To align your trading style with a prop firm’s expectations, it’s crucial to focus on rules around trade execution, risk management, and consistency. Some of the key guidelines you’ll encounter include:
- Trade duration limits: Certain firms may impose restrictions on how long trades can remain open, which can impact strategies like swing trading or scalping.
- Drawdown restrictions: These rules cap how much of your account you can lose, both daily and overall. Staying within these limits is essential to keep your account active.
- Profit targets: Firms often set specific profit goals that traders must achieve to qualify for payouts or funding.
- Payout conditions: These define when and how you can withdraw profits, such as meeting minimum trading days or reaching a profit threshold.
For instance, if you’re a micro-scalper, a firm with strict rules on minimum trade duration might fit your style better. By thoroughly understanding these requirements, you can ensure compliance and increase your likelihood of securing funding.
How do I avoid failing from trailing drawdown or daily loss limits?
To steer clear of failing due to trailing drawdown or daily loss limits, it’s crucial to grasp how these rules function and manage your trades with care. The trailing drawdown adjusts based on your account’s highest unrealized gains and never decreases. This means you need to keep an eye on your unrealized profits and avoid trades that could push your peak too high. Stick to consistent risk management strategies – like setting stop-losses and maintaining safe margins – to stay within limits and prevent violations.

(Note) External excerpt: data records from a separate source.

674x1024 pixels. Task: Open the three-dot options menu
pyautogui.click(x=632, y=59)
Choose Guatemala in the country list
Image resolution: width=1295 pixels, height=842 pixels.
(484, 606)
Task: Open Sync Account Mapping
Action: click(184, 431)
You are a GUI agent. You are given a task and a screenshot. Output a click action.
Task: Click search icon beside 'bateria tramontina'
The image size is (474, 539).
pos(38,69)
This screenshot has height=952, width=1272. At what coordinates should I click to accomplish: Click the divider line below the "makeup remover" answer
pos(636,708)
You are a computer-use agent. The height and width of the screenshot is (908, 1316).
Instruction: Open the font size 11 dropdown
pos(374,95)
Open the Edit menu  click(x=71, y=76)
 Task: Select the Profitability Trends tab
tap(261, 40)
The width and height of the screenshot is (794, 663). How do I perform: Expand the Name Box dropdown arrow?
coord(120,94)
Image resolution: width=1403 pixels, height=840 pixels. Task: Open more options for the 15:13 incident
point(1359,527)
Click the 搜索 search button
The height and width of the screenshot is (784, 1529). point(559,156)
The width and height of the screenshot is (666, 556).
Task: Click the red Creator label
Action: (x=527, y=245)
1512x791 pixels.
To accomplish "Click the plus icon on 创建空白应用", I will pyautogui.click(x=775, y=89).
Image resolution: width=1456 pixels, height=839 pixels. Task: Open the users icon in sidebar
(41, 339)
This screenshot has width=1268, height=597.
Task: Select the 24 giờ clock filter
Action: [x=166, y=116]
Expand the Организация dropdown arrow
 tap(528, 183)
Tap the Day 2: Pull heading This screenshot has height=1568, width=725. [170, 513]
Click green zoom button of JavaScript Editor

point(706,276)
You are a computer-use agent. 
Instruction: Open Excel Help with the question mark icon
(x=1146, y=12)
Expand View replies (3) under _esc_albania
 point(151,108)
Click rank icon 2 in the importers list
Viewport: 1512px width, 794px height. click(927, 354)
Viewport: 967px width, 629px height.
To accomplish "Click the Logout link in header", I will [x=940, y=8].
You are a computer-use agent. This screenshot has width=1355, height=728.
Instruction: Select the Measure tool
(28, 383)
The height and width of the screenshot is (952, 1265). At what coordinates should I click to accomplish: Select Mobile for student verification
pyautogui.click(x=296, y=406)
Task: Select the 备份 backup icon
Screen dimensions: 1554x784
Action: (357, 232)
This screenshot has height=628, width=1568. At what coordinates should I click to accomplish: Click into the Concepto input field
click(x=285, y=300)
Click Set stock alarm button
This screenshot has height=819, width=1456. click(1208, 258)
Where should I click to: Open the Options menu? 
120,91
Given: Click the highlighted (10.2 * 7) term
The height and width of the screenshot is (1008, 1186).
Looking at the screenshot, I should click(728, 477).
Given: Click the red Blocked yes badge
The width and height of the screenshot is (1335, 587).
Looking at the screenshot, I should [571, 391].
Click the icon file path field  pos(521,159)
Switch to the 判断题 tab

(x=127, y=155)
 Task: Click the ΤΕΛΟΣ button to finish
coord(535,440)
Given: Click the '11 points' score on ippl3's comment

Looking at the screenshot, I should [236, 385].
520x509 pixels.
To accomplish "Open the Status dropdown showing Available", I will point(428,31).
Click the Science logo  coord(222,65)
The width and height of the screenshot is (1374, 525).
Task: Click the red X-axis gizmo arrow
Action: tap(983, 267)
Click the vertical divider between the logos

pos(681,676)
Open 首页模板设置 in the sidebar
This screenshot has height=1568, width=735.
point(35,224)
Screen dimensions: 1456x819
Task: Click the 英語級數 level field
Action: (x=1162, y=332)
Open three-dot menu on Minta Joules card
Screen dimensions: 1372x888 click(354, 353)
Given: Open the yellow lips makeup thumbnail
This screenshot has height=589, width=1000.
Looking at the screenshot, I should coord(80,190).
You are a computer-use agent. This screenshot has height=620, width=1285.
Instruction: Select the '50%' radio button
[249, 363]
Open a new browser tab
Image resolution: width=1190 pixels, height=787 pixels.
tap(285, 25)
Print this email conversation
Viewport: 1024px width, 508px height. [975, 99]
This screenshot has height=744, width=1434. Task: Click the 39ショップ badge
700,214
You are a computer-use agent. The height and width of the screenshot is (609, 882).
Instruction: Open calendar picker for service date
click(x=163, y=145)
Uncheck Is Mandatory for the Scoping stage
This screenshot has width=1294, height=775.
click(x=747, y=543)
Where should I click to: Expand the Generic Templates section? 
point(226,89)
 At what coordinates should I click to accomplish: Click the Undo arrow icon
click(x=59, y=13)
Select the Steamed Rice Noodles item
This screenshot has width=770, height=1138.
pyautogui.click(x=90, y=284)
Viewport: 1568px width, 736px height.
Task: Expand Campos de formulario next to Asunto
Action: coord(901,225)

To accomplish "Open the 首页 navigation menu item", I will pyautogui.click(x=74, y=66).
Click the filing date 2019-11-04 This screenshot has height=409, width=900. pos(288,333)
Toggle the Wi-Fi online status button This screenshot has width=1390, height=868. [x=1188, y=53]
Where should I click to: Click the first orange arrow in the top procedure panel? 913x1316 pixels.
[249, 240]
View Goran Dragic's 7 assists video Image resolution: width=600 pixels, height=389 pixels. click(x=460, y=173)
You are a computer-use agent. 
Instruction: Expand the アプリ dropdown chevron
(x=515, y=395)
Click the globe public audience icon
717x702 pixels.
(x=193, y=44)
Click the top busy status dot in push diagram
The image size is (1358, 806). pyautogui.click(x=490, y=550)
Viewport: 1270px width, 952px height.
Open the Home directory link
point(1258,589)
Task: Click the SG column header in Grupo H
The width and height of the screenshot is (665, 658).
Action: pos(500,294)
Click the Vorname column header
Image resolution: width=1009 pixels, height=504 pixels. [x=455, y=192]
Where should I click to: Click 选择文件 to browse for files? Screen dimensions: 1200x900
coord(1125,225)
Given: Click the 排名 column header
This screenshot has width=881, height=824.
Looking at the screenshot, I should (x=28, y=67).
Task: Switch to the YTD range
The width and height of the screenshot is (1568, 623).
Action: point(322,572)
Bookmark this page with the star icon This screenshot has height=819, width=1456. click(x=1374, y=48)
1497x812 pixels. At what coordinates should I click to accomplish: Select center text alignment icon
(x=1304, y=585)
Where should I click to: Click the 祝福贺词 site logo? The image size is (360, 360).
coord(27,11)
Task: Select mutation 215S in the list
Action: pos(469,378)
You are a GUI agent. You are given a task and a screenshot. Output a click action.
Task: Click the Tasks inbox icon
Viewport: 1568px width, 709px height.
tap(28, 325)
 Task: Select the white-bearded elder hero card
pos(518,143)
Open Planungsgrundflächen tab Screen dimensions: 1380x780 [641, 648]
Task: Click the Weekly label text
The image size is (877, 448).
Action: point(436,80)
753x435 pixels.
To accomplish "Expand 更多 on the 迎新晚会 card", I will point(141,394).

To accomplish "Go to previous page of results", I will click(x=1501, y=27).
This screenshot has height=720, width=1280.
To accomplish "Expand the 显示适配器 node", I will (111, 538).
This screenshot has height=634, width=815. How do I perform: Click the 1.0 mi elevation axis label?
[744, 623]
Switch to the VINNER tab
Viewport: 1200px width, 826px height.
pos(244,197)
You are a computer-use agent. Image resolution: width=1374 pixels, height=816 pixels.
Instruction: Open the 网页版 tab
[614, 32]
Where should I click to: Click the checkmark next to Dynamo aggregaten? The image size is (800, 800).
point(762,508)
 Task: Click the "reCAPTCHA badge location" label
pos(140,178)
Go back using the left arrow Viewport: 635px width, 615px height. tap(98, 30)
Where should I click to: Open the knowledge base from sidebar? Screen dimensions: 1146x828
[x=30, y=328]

When should I request a payout versus leaving a buffer to stay safe?
When you’re ready to request a payout, make sure you’ve met all the eligibility requirements. These typically include completing the minimum number of trading days, hitting your profit targets, and following any consistency guidelines.
It’s a smart move to leave a buffer in your account instead of withdrawing right after a small profit or when you’re close to drawdown limits. This helps you stay within risk management rules, keeps your account stable, and reduces the chances of breaking rules that could delay your payout or risk your funded status.